Published in Tokologo: Newsletter of the Tokologo African Anarchist Collective, numbers 5/6, p. 24

If W. H. "Bill" Andrews (1870- 1950) is remembered today, it is usually as a founder and leader of the Communist Party of South Africa (CPSA, today the SACP). In that role, he served as party chair, member of the executive of the Communist International, leading South African trade unionist, visitor to the Soviet Union, and defendant in the trial of communists that followed 1946 black miners' strike.

However, in his earlier years, Andrews was a leading figure in the revolutionary syndicalist International Socialist League (ISL). Born in Britain, Andrews was a skilled metal worker and came from the unions. After a brief stint in parliament for the SA Labour Party, Andrews joined other radicals in the newly-founded ISL in 1915.

In CPSA/ SACP writings, the ISL usually appears as a sort of CPSA-in-the-making, made of solid Marxists. The reality is that the ISL was - like many on the radical left worldwide - part of the broad anarchist tradition: in this case, it championed revolutionary syndicalism. It stressed uniting all workers, black and white, in One Big Union to smash capitalism and the state, and national/ racial oppression, and put the workplaces under direct workers' control.
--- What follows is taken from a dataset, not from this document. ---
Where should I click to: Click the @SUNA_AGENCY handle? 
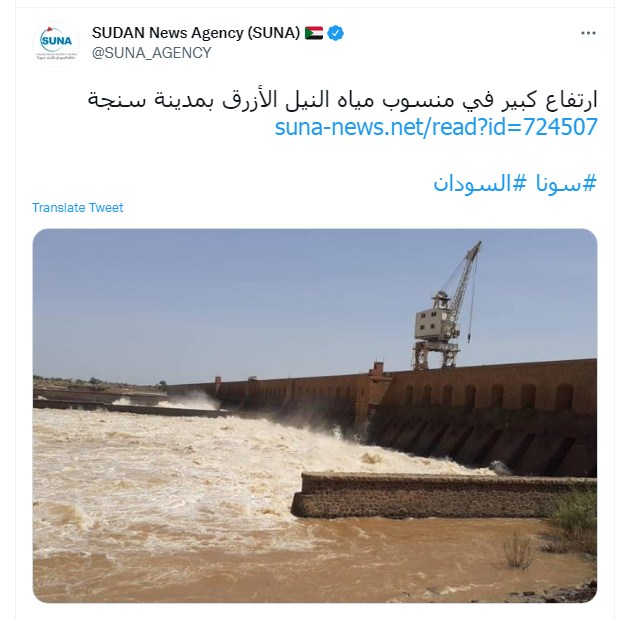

Andrews worked inside the Amalgamated Society of Engineers (ASE) (absorbed many years later into the National Union of Metalworkers of SA, NUMSA), helped run the ISL paper, "The International," and was sent abroad by the ISL to attend a (failed) socialist peace conference in Stockholm in 1917. After his return, he was appointed paid ISL "industrial organiser" to promote revolutionary syndicalism through workers and shop stewards' committees. His major aim then was to form a rebel Witwatersrand Shop Stewards' Council. Although he stressed the importance of winning white workers, then the majority in unions, he actively supported efforts to organise Indian and black African workers and their strikes.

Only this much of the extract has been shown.